• **課題の条件**
1 - シンポジウム報告によると、Slidoに参加したのは何名か。
2 - シンポジウム報告の最後の文の後から、その続きを書きなさい。

• **読解用抜粋**
»»
演者の先生方の講話内容を受け、鼎談では「認知行動両方やマインドフルネスなどのアプローチは有用か?」、「ゲームにも健康影響があるがDHTの対象に入るのか、また区別はどうするのか?」、「ワークエンゲージメンや生産性にどう寄与するのか?」、「組織介入サービスには何があるのか?」などに対して活発な議論が行われました。
■受け付けた質問と演者からの主な回答
今回のシンポジウムでは、107名の方がSlidoにご参加され、そのうち57名(53%)が投票またはQand Aコメントに参加してくださいました。日本産業衛生学会員との対話の場を一つの目的として位置づけたシンポジウムでしたので、多くの方に参加頂けたことに感謝を申し上げます。実際に頂いた16の質問とディスカッション内容については以下をご覧ください。
««
• **データ行**
»»
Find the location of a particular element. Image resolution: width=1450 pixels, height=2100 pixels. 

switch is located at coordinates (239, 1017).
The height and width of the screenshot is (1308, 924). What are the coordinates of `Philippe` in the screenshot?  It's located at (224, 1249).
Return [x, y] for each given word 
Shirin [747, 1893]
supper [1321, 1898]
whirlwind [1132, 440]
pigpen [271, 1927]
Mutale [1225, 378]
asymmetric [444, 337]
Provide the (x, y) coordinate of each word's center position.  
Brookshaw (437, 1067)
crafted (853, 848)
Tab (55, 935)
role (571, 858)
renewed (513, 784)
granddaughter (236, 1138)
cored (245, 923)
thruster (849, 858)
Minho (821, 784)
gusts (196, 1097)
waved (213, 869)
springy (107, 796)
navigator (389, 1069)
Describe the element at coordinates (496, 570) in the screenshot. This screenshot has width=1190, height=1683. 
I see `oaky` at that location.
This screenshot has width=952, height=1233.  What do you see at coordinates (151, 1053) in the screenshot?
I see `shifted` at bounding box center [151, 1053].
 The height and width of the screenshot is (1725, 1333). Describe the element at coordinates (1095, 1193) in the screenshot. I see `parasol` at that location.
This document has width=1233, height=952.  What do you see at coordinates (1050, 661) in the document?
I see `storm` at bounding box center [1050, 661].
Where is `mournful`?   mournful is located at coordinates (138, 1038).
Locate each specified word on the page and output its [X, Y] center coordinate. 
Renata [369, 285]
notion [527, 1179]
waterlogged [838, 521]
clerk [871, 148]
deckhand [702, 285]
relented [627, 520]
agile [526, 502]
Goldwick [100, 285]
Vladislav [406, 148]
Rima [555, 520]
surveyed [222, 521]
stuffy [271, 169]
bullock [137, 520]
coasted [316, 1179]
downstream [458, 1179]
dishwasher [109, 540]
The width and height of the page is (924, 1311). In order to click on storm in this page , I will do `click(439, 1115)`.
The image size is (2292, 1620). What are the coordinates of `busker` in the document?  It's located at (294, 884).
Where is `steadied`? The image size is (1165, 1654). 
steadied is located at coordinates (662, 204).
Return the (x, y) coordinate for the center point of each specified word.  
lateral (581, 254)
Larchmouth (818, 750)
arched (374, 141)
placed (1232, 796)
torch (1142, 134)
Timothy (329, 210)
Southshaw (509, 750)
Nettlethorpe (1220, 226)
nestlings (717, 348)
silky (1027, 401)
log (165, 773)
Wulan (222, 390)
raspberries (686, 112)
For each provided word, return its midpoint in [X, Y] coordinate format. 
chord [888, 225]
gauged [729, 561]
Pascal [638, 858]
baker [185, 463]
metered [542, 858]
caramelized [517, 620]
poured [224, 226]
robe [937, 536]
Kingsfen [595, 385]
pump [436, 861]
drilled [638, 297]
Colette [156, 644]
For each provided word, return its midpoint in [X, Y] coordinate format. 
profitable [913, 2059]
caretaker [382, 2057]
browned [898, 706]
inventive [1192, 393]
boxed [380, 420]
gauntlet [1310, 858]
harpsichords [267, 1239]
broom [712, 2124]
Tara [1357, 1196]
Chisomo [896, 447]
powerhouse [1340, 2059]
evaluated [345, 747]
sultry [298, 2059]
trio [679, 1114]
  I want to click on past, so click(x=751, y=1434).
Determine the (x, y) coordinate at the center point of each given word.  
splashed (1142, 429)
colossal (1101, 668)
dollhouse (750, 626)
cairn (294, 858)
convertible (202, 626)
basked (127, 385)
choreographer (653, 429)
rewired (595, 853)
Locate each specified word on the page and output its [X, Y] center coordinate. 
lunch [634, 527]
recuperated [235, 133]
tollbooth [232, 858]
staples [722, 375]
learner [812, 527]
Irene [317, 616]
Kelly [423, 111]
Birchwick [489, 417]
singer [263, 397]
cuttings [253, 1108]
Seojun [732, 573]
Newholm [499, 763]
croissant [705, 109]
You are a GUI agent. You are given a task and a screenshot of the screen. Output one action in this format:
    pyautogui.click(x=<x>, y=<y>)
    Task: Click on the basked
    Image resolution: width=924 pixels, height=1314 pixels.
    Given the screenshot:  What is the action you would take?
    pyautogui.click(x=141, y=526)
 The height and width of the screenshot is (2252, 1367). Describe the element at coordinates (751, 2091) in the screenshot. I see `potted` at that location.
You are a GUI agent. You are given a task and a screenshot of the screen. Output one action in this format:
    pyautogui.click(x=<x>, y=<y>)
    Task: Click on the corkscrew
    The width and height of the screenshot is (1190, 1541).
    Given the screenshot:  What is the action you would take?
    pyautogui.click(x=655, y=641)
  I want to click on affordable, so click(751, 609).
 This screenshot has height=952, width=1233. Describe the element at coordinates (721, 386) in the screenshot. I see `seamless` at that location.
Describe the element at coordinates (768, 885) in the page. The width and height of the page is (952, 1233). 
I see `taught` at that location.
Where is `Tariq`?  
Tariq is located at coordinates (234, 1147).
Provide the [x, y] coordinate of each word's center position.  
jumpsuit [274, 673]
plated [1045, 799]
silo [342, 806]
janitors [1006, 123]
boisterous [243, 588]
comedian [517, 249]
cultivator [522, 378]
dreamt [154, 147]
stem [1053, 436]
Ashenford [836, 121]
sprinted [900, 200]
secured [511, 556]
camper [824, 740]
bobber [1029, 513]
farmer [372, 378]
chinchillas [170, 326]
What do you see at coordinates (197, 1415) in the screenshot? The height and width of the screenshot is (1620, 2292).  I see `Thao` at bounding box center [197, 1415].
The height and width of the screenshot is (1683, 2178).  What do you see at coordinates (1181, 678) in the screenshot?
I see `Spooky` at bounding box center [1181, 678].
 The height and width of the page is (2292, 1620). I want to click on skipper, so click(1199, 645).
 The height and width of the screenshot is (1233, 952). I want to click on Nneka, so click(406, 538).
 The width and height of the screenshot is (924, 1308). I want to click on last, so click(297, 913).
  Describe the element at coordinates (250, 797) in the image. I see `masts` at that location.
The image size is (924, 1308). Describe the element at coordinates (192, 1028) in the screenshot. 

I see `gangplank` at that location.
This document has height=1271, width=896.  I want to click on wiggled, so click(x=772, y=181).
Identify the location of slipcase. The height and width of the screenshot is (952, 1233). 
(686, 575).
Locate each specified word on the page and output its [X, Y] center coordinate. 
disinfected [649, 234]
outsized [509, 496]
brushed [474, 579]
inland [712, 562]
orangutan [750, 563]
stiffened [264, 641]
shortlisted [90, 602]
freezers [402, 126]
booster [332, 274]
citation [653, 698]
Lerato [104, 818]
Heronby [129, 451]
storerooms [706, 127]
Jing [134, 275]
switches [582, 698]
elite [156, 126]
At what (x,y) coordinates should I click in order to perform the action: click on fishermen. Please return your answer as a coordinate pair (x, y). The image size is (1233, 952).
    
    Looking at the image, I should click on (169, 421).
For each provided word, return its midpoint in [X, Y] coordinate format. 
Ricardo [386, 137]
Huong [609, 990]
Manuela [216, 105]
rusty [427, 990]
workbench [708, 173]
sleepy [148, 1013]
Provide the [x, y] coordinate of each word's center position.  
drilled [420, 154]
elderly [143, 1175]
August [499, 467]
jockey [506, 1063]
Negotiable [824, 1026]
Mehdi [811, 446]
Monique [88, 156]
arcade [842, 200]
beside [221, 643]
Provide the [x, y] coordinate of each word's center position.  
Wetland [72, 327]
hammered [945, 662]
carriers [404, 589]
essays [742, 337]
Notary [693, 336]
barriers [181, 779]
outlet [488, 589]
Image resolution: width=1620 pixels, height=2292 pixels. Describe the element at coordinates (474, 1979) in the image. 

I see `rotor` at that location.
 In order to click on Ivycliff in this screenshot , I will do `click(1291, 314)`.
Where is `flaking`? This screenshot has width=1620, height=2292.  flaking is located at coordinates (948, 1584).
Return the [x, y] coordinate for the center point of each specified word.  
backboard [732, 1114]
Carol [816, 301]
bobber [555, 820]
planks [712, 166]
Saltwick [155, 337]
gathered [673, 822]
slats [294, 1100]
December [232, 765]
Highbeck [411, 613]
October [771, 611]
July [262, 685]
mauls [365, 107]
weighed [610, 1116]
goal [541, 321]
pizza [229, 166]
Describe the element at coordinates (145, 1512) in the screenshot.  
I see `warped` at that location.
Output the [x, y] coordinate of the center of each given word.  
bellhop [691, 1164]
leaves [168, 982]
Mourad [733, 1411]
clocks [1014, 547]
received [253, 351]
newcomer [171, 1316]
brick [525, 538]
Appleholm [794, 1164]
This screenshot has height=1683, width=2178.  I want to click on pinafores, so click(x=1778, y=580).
««
• **課題別の解答**
1 - 107名。

2 -
*Q:DHTとベテラン保健職による介入との比較結果が知りたいです
A:SRでRCTを検索する段階で、こういうテーマ研究(DHT v.s. 保健職)があれば拾えるが、既存の研究デザインとしては少ないと思われる。
*Q:昨今の技術革新で、ガイドライン作成中にもどんどん新しい知見が出てくると思います。最新の知見に追い付くために、何か工夫はありますでしょうか?
A:現時点でベストソリューションはないが、トレンドリサーチに関連するコンテンツは、ウェブサイトを使用してアジャイル型でリリースして、皆さんからの意見を元に定期見直しをする予定となっている。
*Q:デジタルヘルステクノロジーにより収集したデータを職場環境改善につながるためには、誰がどのように解析し、現場にフィードバックすることが効果的なのかについて知りたいと思います。
A:鼎談で発言があったように、様々な現場のプレイヤーとDHTの比較もまだでそろっておらず、産業医が対応するところや上司が対応するところなど事業場によって対応方法は様々であるため、今後さらなる検討が必要だと考える。
*Q:メンタルヘルスリスクに関しまして、一次予防のためのデジタルツールには適さない労働者が利用しようとした場合の、スクリーニングアウトのポイント、症状悪化などがあった場合の責任の所在の明確化についてのお考えをお聞かせください。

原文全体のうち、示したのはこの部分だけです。